Последняя любовь Людовика XIV, «короля-солнце», была именно таким союзом, основанным на многолетней дружбе, взаимном уважении и духовной поддержке. А партнером в этом союзе стала женщина, ничем не похожая на прежних его фавориток. Скромная, благоразумная, стыдливая, немолодая, не особенно красивая и — по мнению большинства придворных — очень скучная особа: Франсуаза д’Обинье, мадам Скаррон, маркиза де Ментенон. Она была старше короля на три года! И она никогда не пыталась его соблазнить… Но завладела его умом и сердцем, стала его наперсницей и «серым кардиналом» за его троном. Все то, чего стареющий король не мог получить от жены, королевы Марии-Терезии, и от многочисленных любовниц, он получил от Франсуазы Скаррон. И оказалось, что Людовику для счастья нужно больше, чем другим мужчинам, или просто — нечто иное.


Несмотря на ее известность, воссоздать точную биографию мадам де Ментенон не так уж просто. Большинство авторов черпают информацию о ней из мемуаров Сен-Симона, в которых Франсуаза предстает расчетливой авантюристкой, а король — глупцом, которого ей удалось подчинить. Но не следует забывать, что Сен-Симон ненавидел как самого Людовика XIV, так и женщину, которую тот возвел так высоко. Если же отвлечься от истории, рассказанной Сен-Симоном, картина получается несколько иной.

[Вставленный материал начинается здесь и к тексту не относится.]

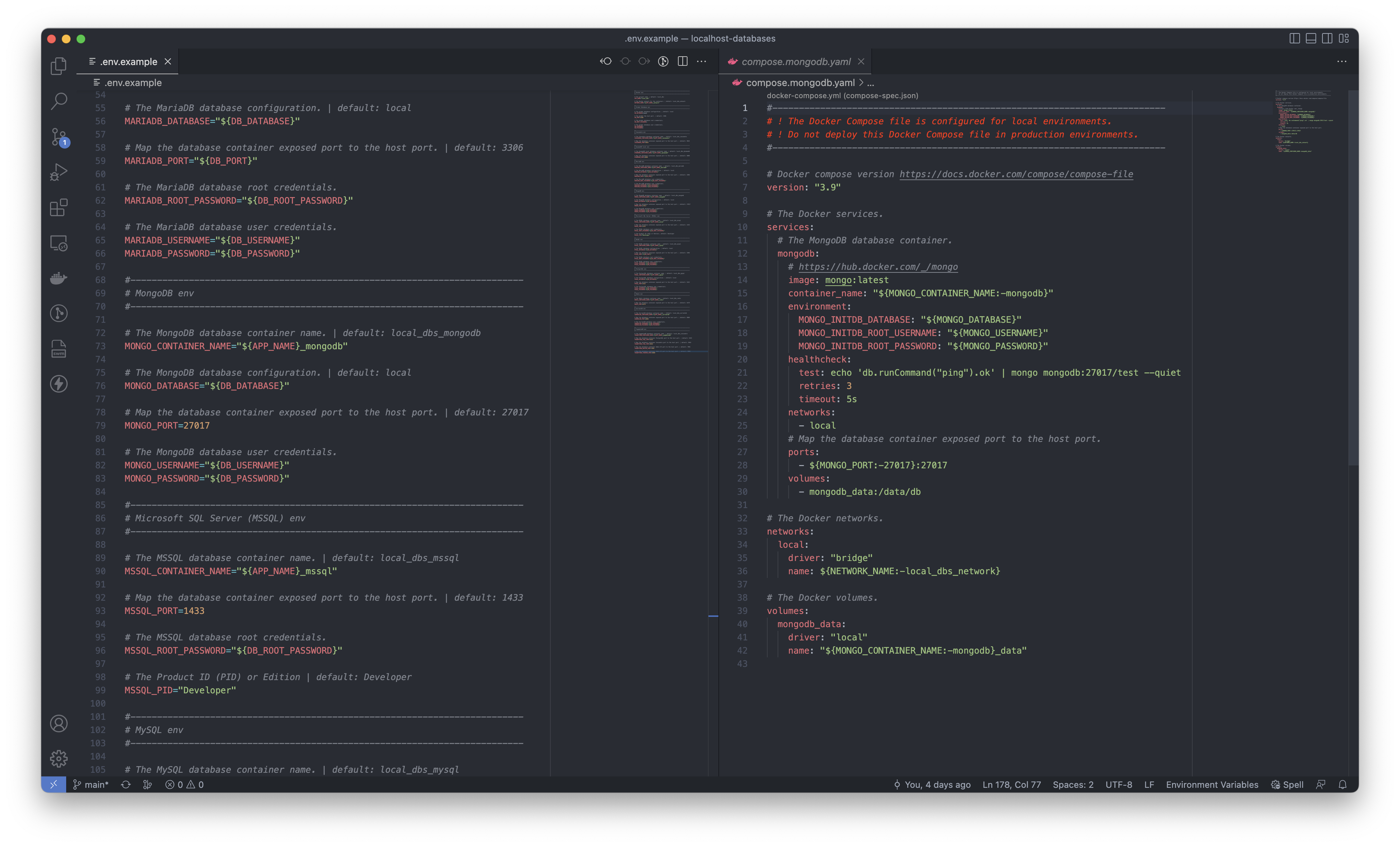Launch Thunder Client from the sidebar
This screenshot has width=1400, height=847.
(58, 384)
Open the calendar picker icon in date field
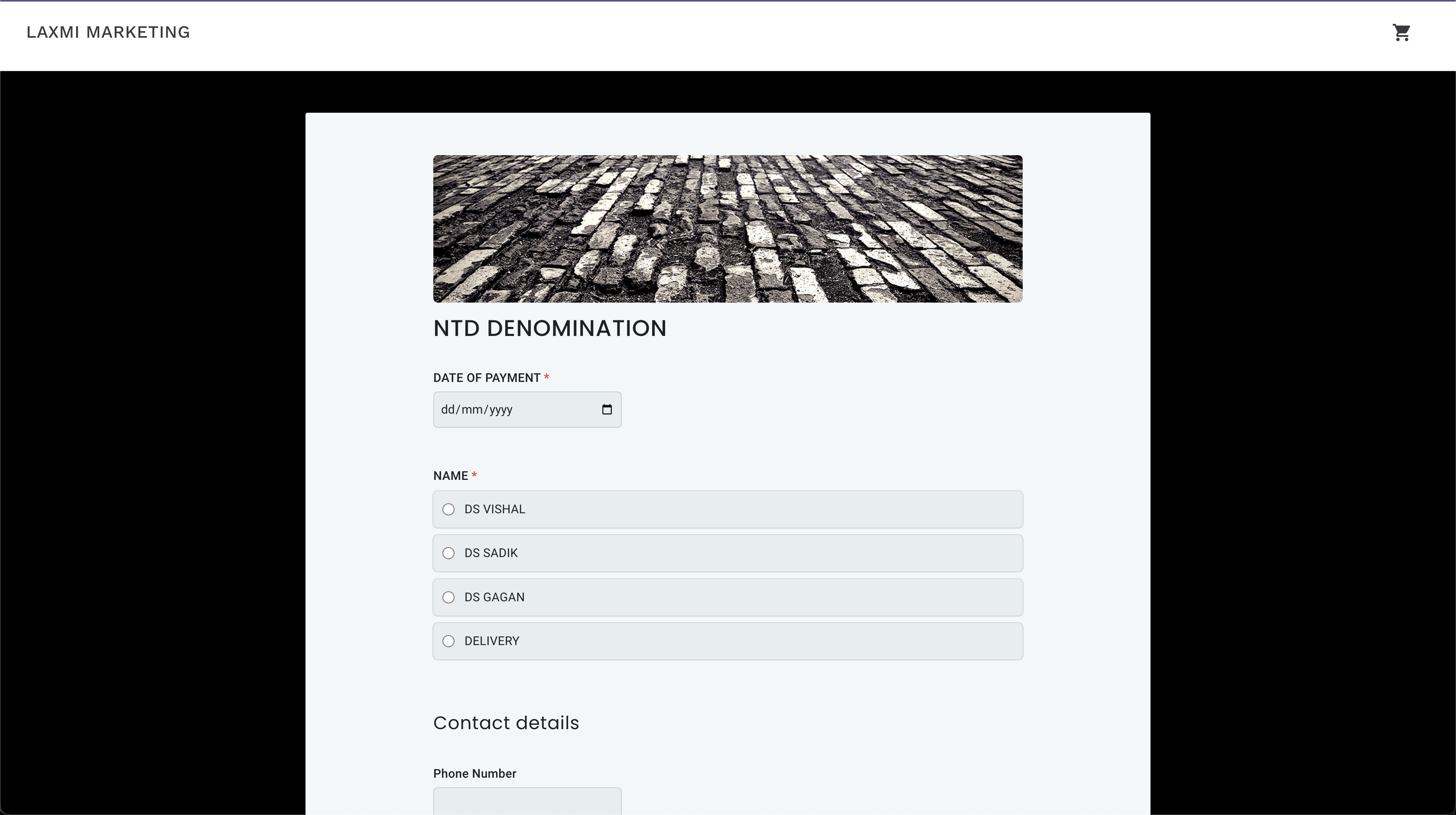Screen dimensions: 1456x815 point(607,410)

Франсуаза д’Обинье родилась 27 ноября 1635 года в крепости Ниор, куда ее родители, Констан д’Обинье и Жанна де Кардийяк, были заточены за приверженность протестантской вере. Франсуаза приходилась внучкой великому поэту и не менее великому предводителю гугенотов Агриппе д’Обинье, который, впрочем, не дожил до ее рождения, но тень его постоянно маячила за ее плечами: никто никогда не забывал о происхождении этой девушки. Все ее воспитатели считали, что протестантская вера у нее в крови и что выкорчевать ересь у внучки самого Агриппы д’Обинье просто невозможно, и следует отметить, эта уверенность сильно подпортила Франсуазе детство и юность. Ее отец, Констан д’Обинье, бретер, игрок, пьяница, все же был ярым гугенотом, готовым за веру пойти на смерть и муки. При этом он, по слухам, из ревности убил первую свою жену. Жанна де Кардийяк была второй, и тоже — незыблемой в своей вере гугеноткой. Когда их с супругом и двухмесячным сыном Шарлем заточили в Ниор, она радовалась возможности пострадать за истину. В Ниоре она забеременела снова и родила девочку. Эта гордая женщина заплакала только тогда, когда ее новорожденную дочь по приказу кардинала де Ришелье забрала графиня де Нейльян, чтобы окрестить в католическую веру. Крестным отцом девочки стал герцог де Ларошфуко. После крещения малышку вернули родителям, в надежде, что теперь душа ее спасена, даже если воспитание ей дадут еретическое. Что и случилось: Жанна д’Обинье воспитывала Франсуазу в строго протестантском духе. Образование девочка получила недостаточное, чтобы в полной мере развить ее неординарный ум, однако к будущим жизненным испытанием мать подготовила ее достойно.